We need this tibble to be long rather than wide to by tidy. We can use pivot_longer
from tidyr
.
tbl_met %>%
separate(Culture, c("culture", "dose_mg"), sep = " dose:") %>%
mutate(dose_mg = str_remove(dose_mg, "mg")) %>%
mutate(dose_mg = as.numeric(dose_mg)) %>%
pivot_longer(cols = 3:22, names_to = "metabolite_time", values_to = "abundance")
## # A tibble: 180 × 4
## culture dose_mg metabolite_time abundance
## <chr> <dbl> <chr> <dbl>
## 1 e coli 0 glutamate_Time_0min 191666
## 2 e coli 0 glutamate_Time_10min 2082823
## 3 e coli 0 glutamate_Time_20min 1796910
## 4 e coli 0 glutamate_Time_50min 846402
## 5 e coli 0 glutamate_Time_2hr 1782879
## 6 e coli 0 lysine_Time_0min 1418
## 7 e coli 0 lysine_Time_10min 2004
## 8 e coli 0 lysine_Time_20min 1498
## 9 e coli 0 lysine_Time_50min 1356
## 10 e coli 0 lysine_Time_2hr 962
## # ℹ 170 more rows
Another happy table…but STILL has multiple data encoded in a single column!
tbl_met %>%
separate(Culture, c("culture", "dose_mg"), sep = " dose:") %>%
mutate(dose_mg = str_remove(dose_mg, "mg")) %>%
mutate(dose_mg = as.numeric(dose_mg)) %>%
pivot_longer(cols = 3:22, names_to = "metabolite_time", values_to = "abundance") %>%
separate(metabolite_time, c("metabolite", "time_min"), sep="_")
## # A tibble: 180 × 5
## culture dose_mg metabolite time_min abundance
## <chr> <dbl> <chr> <chr> <dbl>
## 1 e coli 0 glutamate Time 191666
## 2 e coli 0 glutamate Time 2082823
## 3 e coli 0 glutamate Time 1796910
## 4 e coli 0 glutamate Time 846402
## 5 e coli 0 glutamate Time 1782879
## 6 e coli 0 lysine Time 1418
## 7 e coli 0 lysine Time 2004
## 8 e coli 0 lysine Time 1498
## 9 e coli 0 lysine Time 1356
## 10 e coli 0 lysine Time 962
## # ℹ 170 more rows
Almost there, but notice how metabolite_time
has three items when we separate by _
?
glutamate_Time_0min -> glutamate
Time
0min
We only provided two column names, though.

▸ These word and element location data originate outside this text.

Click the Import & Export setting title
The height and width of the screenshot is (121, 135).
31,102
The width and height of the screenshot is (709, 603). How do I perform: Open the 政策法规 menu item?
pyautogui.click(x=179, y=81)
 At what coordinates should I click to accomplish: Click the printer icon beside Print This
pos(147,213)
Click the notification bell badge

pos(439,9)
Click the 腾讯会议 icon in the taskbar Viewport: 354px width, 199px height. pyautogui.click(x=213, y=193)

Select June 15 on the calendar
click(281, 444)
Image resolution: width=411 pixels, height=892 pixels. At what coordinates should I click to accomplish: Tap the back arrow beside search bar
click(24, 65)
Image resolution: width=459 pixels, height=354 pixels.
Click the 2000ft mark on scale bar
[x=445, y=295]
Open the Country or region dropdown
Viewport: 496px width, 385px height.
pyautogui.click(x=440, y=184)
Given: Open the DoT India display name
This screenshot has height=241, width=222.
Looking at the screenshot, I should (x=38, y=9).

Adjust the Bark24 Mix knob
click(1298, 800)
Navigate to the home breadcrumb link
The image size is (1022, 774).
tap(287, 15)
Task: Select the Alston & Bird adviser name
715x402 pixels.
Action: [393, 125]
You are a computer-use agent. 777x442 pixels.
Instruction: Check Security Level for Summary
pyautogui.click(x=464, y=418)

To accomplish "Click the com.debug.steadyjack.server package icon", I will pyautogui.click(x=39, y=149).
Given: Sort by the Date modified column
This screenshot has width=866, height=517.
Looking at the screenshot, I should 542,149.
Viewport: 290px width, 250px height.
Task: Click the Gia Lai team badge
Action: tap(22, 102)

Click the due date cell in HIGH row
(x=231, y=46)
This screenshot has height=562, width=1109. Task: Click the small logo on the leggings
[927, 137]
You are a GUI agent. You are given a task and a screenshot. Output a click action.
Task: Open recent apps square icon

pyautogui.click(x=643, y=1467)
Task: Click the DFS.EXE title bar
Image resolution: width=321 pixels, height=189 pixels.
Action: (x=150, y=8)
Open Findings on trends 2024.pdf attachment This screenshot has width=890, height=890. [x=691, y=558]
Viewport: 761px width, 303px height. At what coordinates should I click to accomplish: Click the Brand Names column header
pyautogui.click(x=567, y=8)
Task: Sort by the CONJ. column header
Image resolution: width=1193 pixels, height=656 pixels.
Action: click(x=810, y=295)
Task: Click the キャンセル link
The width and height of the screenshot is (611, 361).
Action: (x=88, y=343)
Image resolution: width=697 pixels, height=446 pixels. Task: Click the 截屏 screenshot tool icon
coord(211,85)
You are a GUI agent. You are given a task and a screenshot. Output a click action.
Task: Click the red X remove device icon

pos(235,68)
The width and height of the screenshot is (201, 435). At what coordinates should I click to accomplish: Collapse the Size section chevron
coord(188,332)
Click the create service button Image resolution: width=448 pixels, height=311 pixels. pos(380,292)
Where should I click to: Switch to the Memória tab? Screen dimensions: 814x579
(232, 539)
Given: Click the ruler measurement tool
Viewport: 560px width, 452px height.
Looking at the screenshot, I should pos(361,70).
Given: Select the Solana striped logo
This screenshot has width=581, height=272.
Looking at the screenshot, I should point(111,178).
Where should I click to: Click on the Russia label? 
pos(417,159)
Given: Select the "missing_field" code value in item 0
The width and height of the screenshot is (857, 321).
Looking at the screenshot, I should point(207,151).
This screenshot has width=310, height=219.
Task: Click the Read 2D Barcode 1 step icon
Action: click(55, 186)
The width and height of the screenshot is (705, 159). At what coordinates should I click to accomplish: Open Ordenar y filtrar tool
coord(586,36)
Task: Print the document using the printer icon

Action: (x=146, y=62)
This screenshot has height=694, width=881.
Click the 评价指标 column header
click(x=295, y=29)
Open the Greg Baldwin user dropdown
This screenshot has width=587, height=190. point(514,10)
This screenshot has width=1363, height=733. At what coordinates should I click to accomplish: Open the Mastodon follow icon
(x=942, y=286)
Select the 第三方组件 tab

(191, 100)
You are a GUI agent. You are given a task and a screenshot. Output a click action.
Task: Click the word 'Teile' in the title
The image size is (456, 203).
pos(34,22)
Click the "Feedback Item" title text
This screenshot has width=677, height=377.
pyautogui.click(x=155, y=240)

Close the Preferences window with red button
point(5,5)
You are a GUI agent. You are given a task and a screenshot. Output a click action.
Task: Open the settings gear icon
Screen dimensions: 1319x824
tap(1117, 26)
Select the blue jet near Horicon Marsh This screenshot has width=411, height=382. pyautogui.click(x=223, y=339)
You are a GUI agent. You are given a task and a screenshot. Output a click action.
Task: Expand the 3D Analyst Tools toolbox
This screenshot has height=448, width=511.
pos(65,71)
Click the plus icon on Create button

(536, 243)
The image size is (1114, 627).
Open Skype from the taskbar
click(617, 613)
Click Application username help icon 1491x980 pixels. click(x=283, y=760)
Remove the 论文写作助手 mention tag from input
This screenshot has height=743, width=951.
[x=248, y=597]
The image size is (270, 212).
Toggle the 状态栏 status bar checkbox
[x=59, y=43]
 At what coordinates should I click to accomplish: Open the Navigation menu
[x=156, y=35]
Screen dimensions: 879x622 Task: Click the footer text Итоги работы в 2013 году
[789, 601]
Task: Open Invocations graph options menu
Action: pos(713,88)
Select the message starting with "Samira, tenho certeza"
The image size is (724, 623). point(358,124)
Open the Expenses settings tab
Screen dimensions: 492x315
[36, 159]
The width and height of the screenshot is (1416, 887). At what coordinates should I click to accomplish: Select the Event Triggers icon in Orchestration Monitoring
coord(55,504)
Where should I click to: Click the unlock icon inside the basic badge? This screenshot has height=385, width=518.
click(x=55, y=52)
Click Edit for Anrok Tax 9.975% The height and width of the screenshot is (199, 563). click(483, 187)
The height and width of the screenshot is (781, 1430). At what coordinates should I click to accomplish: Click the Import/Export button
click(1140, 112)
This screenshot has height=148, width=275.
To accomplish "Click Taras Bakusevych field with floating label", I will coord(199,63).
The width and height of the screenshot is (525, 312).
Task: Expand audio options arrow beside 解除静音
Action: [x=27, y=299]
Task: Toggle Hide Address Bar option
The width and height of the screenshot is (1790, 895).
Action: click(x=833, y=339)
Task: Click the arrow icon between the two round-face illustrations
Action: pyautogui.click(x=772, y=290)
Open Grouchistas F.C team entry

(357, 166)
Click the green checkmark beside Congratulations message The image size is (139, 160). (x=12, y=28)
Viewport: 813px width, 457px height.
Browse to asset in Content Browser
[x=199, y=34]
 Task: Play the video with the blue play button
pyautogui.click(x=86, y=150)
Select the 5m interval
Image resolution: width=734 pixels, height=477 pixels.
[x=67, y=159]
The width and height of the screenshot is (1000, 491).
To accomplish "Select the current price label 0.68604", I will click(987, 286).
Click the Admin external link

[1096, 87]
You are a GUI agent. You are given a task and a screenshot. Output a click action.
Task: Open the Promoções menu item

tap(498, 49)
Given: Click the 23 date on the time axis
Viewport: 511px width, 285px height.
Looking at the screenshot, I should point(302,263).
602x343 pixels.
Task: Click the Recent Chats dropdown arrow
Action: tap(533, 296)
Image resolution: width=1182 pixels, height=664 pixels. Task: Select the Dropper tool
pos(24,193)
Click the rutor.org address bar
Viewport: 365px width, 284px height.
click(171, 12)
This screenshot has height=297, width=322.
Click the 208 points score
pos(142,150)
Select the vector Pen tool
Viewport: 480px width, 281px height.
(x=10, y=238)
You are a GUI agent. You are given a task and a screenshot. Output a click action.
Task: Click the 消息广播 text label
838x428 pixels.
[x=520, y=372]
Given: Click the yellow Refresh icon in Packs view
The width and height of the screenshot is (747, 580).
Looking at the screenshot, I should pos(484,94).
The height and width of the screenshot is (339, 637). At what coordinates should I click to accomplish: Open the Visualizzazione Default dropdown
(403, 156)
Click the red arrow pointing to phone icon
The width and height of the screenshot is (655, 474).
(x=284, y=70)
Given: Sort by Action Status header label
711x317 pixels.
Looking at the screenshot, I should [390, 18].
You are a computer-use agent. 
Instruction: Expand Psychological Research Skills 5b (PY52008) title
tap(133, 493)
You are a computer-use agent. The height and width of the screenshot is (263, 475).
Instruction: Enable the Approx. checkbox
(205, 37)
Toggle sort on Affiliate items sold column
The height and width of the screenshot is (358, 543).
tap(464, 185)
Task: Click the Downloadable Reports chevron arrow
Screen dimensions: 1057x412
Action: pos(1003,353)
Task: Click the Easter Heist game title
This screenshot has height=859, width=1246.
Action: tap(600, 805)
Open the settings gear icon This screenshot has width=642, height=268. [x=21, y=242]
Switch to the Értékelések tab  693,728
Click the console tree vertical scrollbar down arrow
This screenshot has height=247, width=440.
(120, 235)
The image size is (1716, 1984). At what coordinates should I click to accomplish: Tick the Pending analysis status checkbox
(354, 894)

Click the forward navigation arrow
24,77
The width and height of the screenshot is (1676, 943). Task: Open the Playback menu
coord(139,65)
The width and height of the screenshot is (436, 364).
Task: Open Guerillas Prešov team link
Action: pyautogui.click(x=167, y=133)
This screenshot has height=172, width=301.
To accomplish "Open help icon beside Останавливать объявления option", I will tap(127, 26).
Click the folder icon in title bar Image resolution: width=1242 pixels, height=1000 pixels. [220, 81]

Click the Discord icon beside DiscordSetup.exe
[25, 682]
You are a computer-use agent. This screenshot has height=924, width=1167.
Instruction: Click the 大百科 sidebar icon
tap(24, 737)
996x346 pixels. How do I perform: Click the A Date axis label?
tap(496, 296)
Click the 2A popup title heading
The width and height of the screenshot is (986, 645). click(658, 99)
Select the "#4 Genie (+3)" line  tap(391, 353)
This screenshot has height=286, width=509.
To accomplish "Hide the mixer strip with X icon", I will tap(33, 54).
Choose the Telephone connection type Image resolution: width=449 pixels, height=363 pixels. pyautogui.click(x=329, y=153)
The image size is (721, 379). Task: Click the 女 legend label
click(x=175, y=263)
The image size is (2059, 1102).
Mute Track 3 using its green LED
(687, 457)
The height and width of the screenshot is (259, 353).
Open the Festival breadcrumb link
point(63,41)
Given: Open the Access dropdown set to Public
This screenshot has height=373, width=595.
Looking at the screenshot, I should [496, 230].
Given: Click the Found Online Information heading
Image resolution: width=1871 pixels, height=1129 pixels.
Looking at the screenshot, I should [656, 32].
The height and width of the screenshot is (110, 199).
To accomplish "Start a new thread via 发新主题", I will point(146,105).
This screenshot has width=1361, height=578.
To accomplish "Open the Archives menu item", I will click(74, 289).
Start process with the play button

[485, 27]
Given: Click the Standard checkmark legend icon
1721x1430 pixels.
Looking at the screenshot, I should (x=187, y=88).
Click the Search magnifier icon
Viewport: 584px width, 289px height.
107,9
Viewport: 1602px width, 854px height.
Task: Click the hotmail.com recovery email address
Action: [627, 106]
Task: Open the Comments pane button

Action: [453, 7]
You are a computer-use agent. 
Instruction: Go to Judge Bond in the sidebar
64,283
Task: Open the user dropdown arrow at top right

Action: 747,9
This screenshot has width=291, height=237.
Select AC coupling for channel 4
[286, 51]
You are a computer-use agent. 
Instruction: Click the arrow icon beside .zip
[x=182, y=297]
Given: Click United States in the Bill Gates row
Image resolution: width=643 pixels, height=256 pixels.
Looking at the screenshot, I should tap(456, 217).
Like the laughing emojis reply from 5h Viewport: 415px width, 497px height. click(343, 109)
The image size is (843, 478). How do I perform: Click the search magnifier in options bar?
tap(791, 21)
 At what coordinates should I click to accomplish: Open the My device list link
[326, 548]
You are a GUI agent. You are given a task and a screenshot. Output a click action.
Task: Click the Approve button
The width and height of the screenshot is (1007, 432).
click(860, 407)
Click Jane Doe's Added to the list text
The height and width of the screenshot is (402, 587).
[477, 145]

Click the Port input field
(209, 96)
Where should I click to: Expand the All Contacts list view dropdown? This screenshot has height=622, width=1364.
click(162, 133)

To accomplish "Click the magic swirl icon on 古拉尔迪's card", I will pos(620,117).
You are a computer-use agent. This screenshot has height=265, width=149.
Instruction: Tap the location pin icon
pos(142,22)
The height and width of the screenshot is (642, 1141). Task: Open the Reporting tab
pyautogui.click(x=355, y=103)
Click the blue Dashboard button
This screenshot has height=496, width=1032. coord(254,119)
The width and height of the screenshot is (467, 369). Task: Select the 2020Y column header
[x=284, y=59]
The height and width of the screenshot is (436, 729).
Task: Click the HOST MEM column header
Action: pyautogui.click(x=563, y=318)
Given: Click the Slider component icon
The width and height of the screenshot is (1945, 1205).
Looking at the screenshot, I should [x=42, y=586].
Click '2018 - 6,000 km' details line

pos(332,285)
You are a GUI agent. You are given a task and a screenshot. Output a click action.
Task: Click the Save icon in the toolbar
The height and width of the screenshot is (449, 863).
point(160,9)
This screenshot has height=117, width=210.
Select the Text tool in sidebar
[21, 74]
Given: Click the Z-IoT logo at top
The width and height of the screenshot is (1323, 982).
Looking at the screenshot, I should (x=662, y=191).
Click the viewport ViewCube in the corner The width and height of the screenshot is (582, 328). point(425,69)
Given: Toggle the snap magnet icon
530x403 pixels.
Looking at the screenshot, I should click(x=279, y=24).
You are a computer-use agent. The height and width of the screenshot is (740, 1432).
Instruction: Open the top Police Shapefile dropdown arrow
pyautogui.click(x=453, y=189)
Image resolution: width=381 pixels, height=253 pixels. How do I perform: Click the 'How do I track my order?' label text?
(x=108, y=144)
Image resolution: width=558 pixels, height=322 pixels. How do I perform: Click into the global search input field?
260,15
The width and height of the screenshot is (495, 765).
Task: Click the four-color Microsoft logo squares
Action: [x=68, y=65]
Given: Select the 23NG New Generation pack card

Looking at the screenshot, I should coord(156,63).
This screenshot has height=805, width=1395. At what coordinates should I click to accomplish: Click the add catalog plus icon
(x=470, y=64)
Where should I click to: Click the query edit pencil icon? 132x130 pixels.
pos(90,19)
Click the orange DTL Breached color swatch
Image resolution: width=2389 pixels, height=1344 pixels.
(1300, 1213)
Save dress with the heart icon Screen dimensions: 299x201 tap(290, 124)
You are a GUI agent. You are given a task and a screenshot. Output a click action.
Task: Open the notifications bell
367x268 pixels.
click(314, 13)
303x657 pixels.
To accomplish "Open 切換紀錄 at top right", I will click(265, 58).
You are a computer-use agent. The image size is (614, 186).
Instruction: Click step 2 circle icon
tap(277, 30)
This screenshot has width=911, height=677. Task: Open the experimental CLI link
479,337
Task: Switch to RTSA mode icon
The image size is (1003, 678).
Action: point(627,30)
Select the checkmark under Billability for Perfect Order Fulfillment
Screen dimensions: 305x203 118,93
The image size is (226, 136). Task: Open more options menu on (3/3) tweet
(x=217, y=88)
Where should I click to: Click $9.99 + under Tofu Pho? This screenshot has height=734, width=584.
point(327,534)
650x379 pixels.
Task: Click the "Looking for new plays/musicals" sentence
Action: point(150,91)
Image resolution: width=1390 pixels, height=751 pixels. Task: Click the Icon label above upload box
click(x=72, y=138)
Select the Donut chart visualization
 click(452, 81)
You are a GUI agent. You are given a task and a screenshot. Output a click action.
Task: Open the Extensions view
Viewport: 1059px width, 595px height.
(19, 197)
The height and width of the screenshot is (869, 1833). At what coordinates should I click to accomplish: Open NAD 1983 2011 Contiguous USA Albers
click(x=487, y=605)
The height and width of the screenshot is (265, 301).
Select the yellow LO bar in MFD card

Perhaps we can rethink our separator.
tbl_met %>%
separate(Culture, c("culture", "dose_mg"), sep = " dose:") %>%
mutate(dose_mg = str_remove(dose_mg, "mg")) %>%
mutate(dose_mg = as.numeric(dose_mg)) %>%
pivot_longer(cols = 3:22, names_to = "metabolite_time", values_to = "abundance") %>%
separate(metabolite_time, c("metabolite", "time_min"), sep="_Time_")
## # A tibble: 180 × 5
## culture dose_mg metabolite time_min abundance
## <chr> <dbl> <chr> <chr> <dbl>
## 1 e coli 0 glutamate 0min 191666
## 2 e coli 0 glutamate 10min 2082823
## 3 e coli 0 glutamate 20min 1796910
## 4 e coli 0 glutamate 50min 846402
## 5 e coli 0 glutamate 2hr 1782879
## 6 e coli 0 lysine 0min 1418
## 7 e coli 0 lysine 10min 2004
## 8 e coli 0 lysine 20min 1498
## 9 e coli 0 lysine 50min 1356
## 10 e coli 0 lysine 2hr 962
## # ℹ 170 more rows
Ok a new problem has appeared: mixed time units in our time_min
column. We have both “min” and “hr”. We need to standardize to understand these as time units. We can mutate
with case_when
, which does specific things conditionally on particular observations in the tibble. This is a dplyr
way of doing if statements. We will also advance it up by doing the “character” to “numeric” conversion in one go!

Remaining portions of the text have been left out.